## [Exercise details]
Reproduce without any change the stretch of rows from the line containing "will [268, 129]." through the final row below.

## [Listed entries]
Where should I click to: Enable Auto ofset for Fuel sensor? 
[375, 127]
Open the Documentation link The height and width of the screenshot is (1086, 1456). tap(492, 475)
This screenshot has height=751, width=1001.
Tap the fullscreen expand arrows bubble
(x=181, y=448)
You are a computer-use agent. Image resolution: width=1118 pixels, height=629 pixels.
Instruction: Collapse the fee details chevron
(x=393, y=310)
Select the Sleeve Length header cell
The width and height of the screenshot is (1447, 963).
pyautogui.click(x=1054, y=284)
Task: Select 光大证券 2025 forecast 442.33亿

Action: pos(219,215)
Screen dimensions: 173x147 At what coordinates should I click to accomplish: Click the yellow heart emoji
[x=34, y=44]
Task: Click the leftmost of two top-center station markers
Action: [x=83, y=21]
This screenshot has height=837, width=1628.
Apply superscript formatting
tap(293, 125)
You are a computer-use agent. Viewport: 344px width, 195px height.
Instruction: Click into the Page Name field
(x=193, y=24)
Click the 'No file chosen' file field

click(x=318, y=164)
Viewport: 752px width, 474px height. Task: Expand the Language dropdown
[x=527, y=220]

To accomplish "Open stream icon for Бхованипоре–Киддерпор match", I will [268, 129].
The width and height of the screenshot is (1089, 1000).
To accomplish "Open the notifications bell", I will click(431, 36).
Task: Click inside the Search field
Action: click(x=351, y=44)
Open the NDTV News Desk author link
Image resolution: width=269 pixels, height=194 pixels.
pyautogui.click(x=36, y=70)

## [Output below]
To accomplish "Open stream icon for Бхованипоре–Киддерпор match", I will [268, 129].
The width and height of the screenshot is (1089, 1000).
To accomplish "Open the notifications bell", I will click(431, 36).
Task: Click inside the Search field
Action: click(x=351, y=44)
Open the NDTV News Desk author link
Image resolution: width=269 pixels, height=194 pixels.
pyautogui.click(x=36, y=70)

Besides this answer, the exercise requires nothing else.